*Фрагмент текста*.

Сергей Сеничев - Диагноз: гений. Комментарии к общеизвестному
Мелодия начала Первого концерта для фортепьяно с оркестром приснилась ЧАЙКОВСКОМУ…
Совершенно бесцеремонно пользовался своим умением творить в бессознательном состоянии ГЛАЗУНОВ. Когда в сочинении что-то не ладилось, он отправлялся спать. А утром ПРОСТО записывал нахлынувшее ночью…
Так выходил из затруднений и КОНДИЛЬЯК. Утро вечера мудренее, говорил (наверное) он себе и лез под одеяло. И уже спросонок доводил работу до ума…
Так же поступал и старенький ГЕТЕ, работая над второй частью «Фауста». Он, кстати, утверждал, что и «Вертера» своего («сочиненьице») писал подобно лунатику, а многие песни сочинял «находясь как бы в припадке сомнамбулизма».
Гете вообще был не дурак поспать — порой ему ничего не стоило продрыхнуть более суток…
Прежде чем помолиться на сон грядущий, Шарлота БРОНТЕ долго и целенаправленно размышляла о том, что собирается писать утром. Проснувшись, садилась к столу с готовыми уже сюжетами. Мы, разумеется, немного упрощаем ее схему пользования бессознательной дейтельностью мозга. Но повторим: описанное поведение прославленной беллетристки было вполне преднамеренным. Добавим, что и сюжет «Грозового перевала» ее сестре Эмилии приснился — вы будете смеяться: «страшной ненастной ночью»…
Во сне явилась Мэри ШЕЛЛИ идея Франкенштейна… Для запамятовавших: молоденькая вторая жена безумного развратника Шелли, Мэри была одной из самых одаренных писательниц своего времени, но прославилась именно как автор романа «Франкенштейн, или Современный Прометей».
Прохлаждались как-то они с гражданским еще мужем Перси на берегу какого-то из швейцарских озер (скрывались от гнева родственников и прочих ханжествующих соотечественников). Супруг с возлежавшим неподалеку закадычным Байроном бурно обсуждали секреты зарождения жизни (традиционный способ ее дарения был обоим хорошо знаком и применялся обоими на практике вот разве что не налево-направо). Наконец, уставший спорить лорд решил сменить тему и предложил всем что-то вроде игры: взять да и придумать по страшной истории.

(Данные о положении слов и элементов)
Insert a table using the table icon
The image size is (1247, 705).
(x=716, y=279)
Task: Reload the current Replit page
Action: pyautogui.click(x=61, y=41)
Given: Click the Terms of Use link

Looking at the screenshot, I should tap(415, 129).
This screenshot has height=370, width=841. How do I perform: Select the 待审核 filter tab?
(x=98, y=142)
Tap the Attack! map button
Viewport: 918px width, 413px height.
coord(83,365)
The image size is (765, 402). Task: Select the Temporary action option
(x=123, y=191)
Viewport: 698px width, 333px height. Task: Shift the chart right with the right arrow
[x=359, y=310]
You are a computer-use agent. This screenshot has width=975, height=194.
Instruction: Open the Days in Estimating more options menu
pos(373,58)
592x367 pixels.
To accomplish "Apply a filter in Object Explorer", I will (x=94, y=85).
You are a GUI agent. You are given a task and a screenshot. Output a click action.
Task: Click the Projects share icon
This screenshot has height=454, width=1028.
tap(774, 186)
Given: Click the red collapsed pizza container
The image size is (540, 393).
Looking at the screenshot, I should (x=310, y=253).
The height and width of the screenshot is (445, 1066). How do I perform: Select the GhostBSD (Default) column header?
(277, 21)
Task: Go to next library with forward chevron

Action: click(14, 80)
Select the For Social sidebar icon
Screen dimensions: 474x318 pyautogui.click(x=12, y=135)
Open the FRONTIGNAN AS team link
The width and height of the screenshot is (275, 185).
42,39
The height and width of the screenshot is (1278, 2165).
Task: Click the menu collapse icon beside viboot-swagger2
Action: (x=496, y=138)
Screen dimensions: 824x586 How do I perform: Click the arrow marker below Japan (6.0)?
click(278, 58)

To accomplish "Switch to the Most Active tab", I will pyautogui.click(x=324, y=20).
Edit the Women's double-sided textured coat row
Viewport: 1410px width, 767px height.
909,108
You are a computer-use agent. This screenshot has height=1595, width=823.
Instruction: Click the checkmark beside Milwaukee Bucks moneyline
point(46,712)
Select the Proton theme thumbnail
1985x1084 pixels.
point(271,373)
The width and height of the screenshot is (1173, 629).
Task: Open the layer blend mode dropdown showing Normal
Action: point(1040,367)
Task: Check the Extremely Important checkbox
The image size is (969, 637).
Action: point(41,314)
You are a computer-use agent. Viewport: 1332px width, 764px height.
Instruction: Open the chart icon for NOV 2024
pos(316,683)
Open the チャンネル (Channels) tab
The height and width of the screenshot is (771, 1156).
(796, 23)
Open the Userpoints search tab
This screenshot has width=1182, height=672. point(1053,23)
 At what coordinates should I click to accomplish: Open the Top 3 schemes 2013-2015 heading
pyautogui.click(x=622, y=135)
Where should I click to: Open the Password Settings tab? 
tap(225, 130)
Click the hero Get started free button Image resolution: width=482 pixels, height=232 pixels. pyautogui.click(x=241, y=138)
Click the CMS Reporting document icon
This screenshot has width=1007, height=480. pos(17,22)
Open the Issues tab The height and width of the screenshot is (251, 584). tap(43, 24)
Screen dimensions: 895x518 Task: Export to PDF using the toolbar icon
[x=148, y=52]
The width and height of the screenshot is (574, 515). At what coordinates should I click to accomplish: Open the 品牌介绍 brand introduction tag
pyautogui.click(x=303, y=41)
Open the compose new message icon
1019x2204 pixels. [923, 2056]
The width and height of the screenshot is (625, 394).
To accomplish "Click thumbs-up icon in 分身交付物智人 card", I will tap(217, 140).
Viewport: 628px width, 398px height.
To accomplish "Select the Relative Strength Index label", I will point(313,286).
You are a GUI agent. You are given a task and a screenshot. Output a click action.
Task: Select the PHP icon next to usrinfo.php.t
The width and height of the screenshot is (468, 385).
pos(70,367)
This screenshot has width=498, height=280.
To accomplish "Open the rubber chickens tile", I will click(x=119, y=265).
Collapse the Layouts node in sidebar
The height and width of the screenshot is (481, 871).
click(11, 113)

*Задание 1*. Что делал Глазунов, когда в сочинении что-то не ладилось, согласно отрывку о сне и творчестве?
*Задание 2*. Подхватите отрывок о сне и творчестве и продолжите его с фразы, следующей за последним предложением.
Приведённые строки здесь никакой роли не играют.

*Ответ 1*. Он отправлялся спать, а утром записывал то, что нахлынуло ночью.

*Ответ 2*.
В ту ночь Мэри не спала…
Или спала, но как-то необычно. Вот ее собственный рассказ: «…было уже за полночь, когда мы отправились на покой. Положив голову на подушку, я не заснула, но и не просто задумалась. Воображение властно завладело мной, наделяя явившиеся мне картины яркостью, какой не обладают обычные сны. Глаза мои были закрыты, но я каким-то внутренним взором необычайно ясно увидала бледного адепта тайных наук, склонившегося над созданным им существом. Я увидела, как это отвратительное существо сперва лежало недвижно, а потом, повинуясь некой силе, подало признаки жизни и неуклюже задвигалось»…
Она рассказывала историю своего монстра несколько вечеров подряд. Потрясенный фантазией хорошенькой леди, Байрон настоятельно посоветовал ей перенести наговоренное давеча на бумагу… И чем это не иллюстрация к знаменитому «сон разума рождает чудовищ»?..
СТИВЕНСОН, который был не чужд сочинительству в постели, иногда задремывал там полусидя. Именно так он НЕОДНОКРАТНО «досматривал» какой-нибудь не завершенный наяву сюжет и благополучно продолжал его уже после пробуждения. Писатель утверждал, что творить во сне ему помогает обитающий там «маленький народец».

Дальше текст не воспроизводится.